D’autres anciens dispositifs mis en place dans les années 80 et 90 seront également pris en compte dans le calcul des trimestres, comme les stages "jeunes volontaires", "d’initiation à la vie professionnelle", des stages "pratiques en entreprise" et des programmes d’insertion locale.

Doublement des trimestres pour les sportifs de haut niveau

Pour les sportifs de haut niveau, enfin, le nombre de trimestres acquis au titre de leur période d’activité professionnelle passera de 16 trimestres maximum à 32. Cette majoration s’applique aux périodes d’inscription en tant que sportif de haut niveau à compter du 1er janvier 2023.

Rachats de trimestres de retraite

Le rachat possible de trimestres pour études supérieures pourra être demandé, à compter du 1er septembre, jusqu’au 31 décembre de l’année des 40 ans de l’assuré, et non plus dix années après la fin des études. Celui pour les stages en entreprise sera possible jusqu’au 31 décembre de l’année de ses 30 ans, et non plus dans les deux années suivant la réalisation du stage.

Création du Fonds d’investissement dans la prévention de l’usure professionnelle (FIPU)

Ce fonds, destiné à améliorer la prévention des expositions aux facteurs de risques professionnels dits “ergonomiques”, sera doté d’un milliard d’euros sur cinq ans. L'enveloppe financera des démarches de prévention et de sensibilisation au niveau des entreprises et des branches professionnelles.
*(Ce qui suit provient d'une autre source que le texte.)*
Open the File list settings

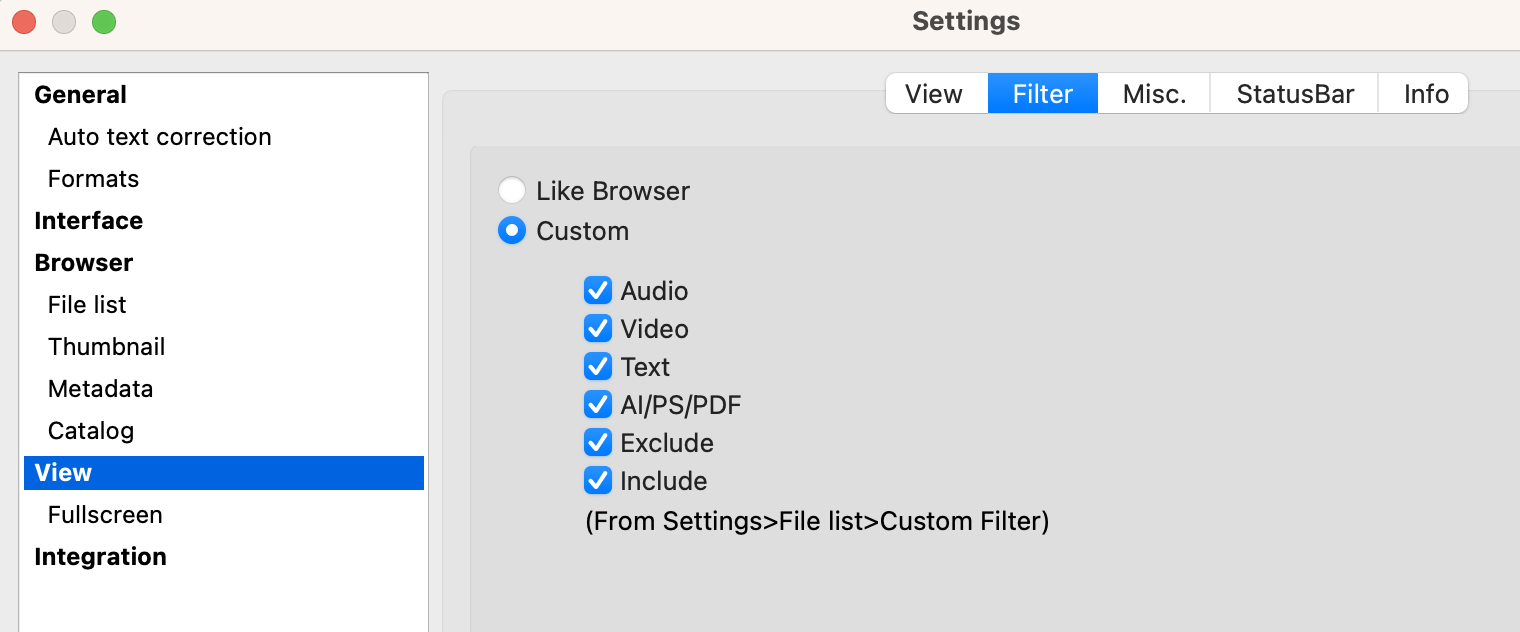[x=87, y=305]
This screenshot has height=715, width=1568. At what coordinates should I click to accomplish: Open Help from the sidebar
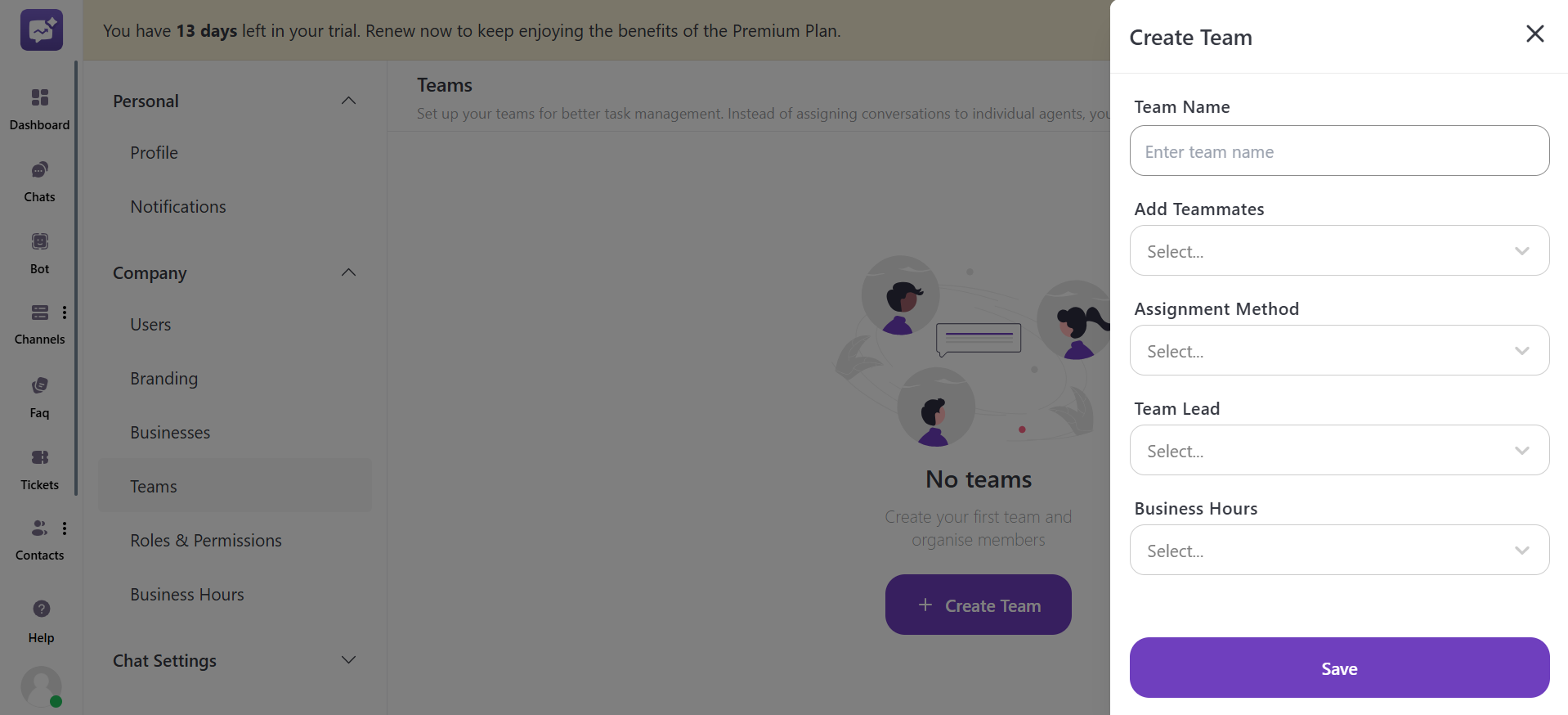coord(40,620)
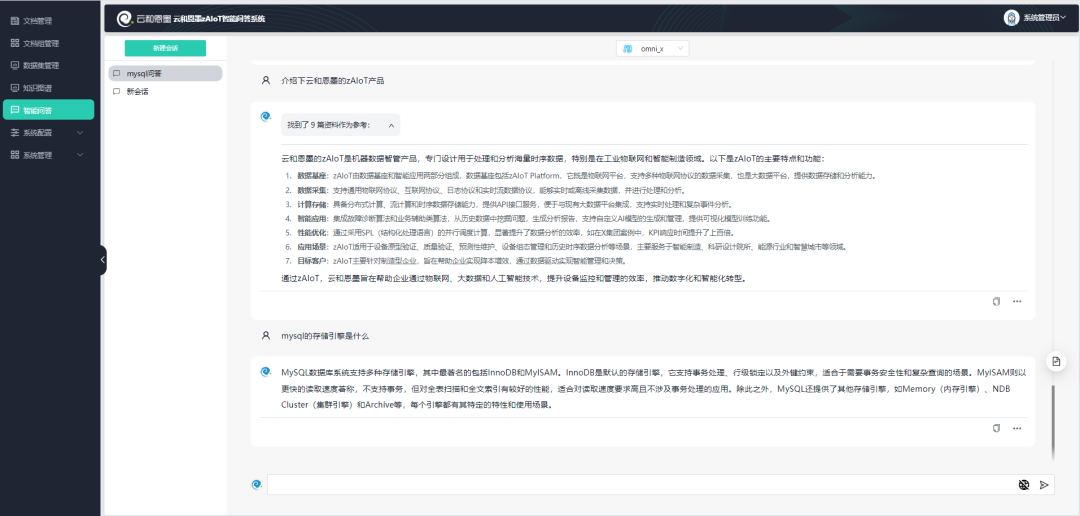Focus the chat message input field
Screen dimensions: 1080x516
(640, 484)
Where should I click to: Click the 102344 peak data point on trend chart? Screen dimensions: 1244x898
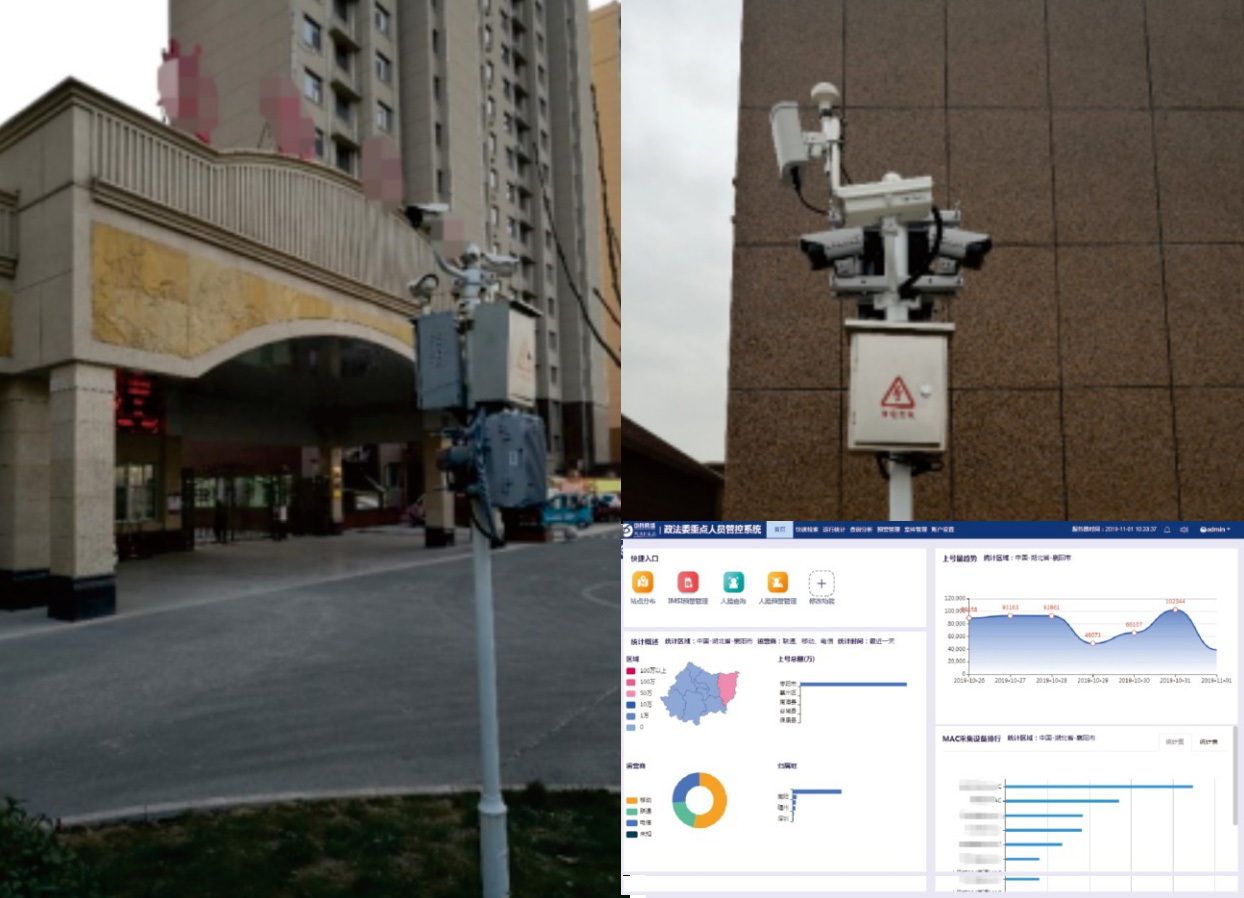click(1175, 609)
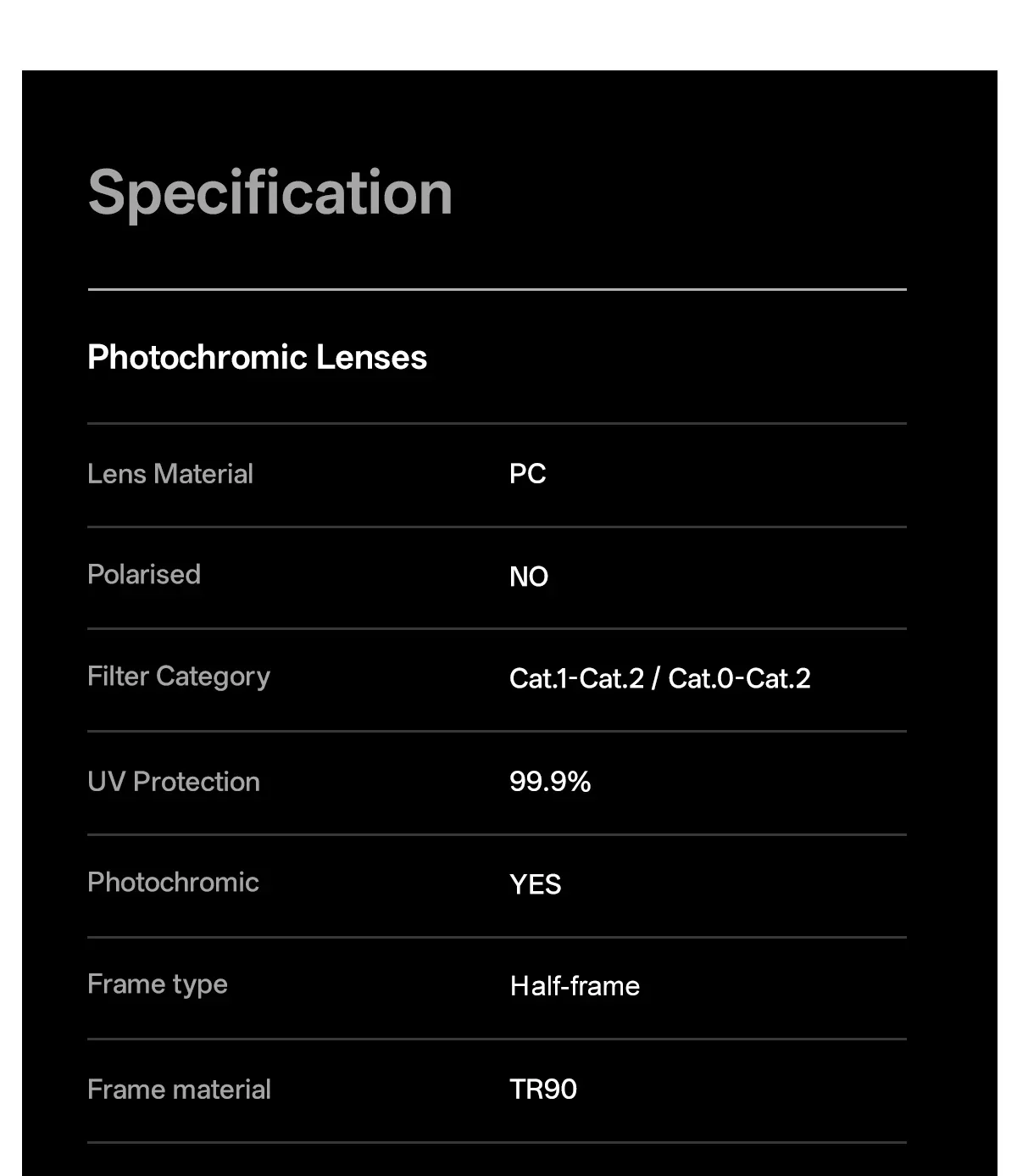Select the PC lens material value
Screen dimensions: 1017x1176
[x=527, y=474]
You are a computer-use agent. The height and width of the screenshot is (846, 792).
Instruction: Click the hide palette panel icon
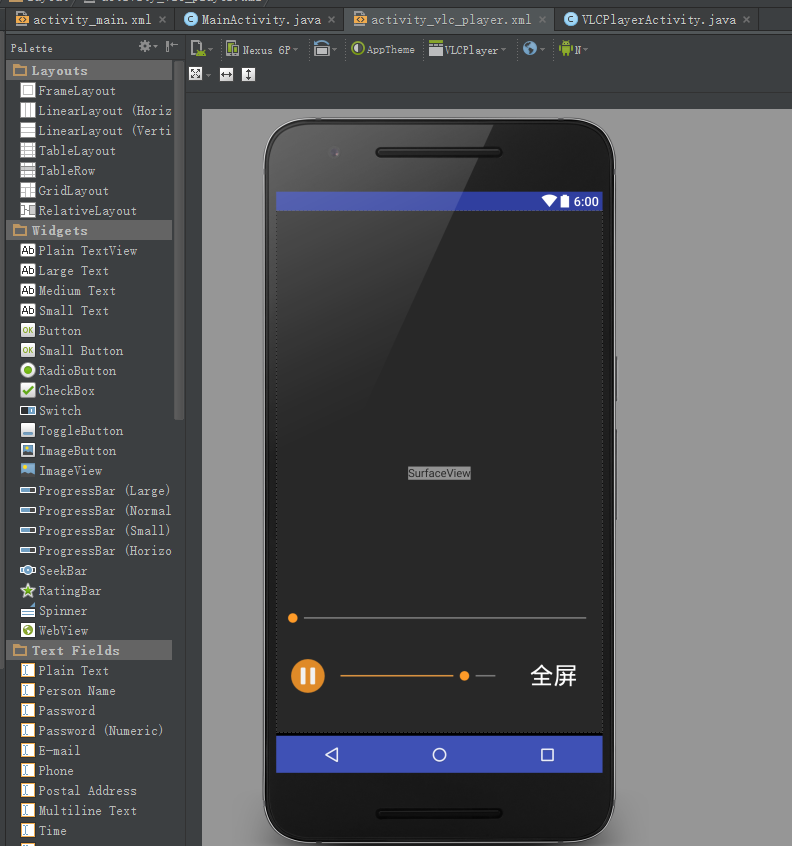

Ses orientations et la répartition de ses crédits seront définies par la branche Accidents du travail-Maladies professionnelles de l'Assurance maladie, qui établira une cartographie des métiers exposés aux facteurs de risques ergonomiques.

Amélioration du compte professionnel de prévention

Il sera désormais plus aisé d’alimenter ce compte et ainsi d’acquérir des droits pour suivre une formation, bénéficier d’un temps partiel ou bénéficier d’un départ anticipé à la retraite (https://www.compteprofessionnelprevention.fr/home.html).

Les seuils associés aux facteurs de risques "travail de nuit" et "travail en équipes successives alternantes" sont abaissés respectivement de 120 à 100 nuits par an, et de 50 à 30 nuits par an.

L’acquisition de droits en cas de polyexposition est renforcée : désormais, le nombre de points acquis augmentera proportionnellement au nombre de facteurs de risques auxquels les salariés sont exposés.

Le barème de conversion des points pour les utilisations pour la formation et le temps partiel devient plus favorable : un point donnera le droit à un abondement du compte personnel de formation (CPF) de 500€ au lieu de 375€, et dix points permettront à tout titulaire d’un C2P de bénéficier de l’équivalent d’un mi-temps pendant quatre mois au lieu de trois mois jusqu’ici.

Par ailleurs, les titulaires d’un compte professionnel de prévention pourront, à compter du 1er septembre 2023, bénéficier d’un projet de reconversion professionnelle, sans perte de rémunération.

Renforcement de l’information des assurés sur le dispositif de retraite anticipée pour incapacité permanente

Afin d’améliorer le recours à ce dispositif, les bénéficiaires d’une rente AT-MP potentiellement éligibles à un départ anticipé seront désormais contactés durant l’année de leur 59 ans.

Un ensemble de dispositions réglementaires prévues par la réforme sont encore attendues. Elles devraient être publiées dans les prochaines semaines.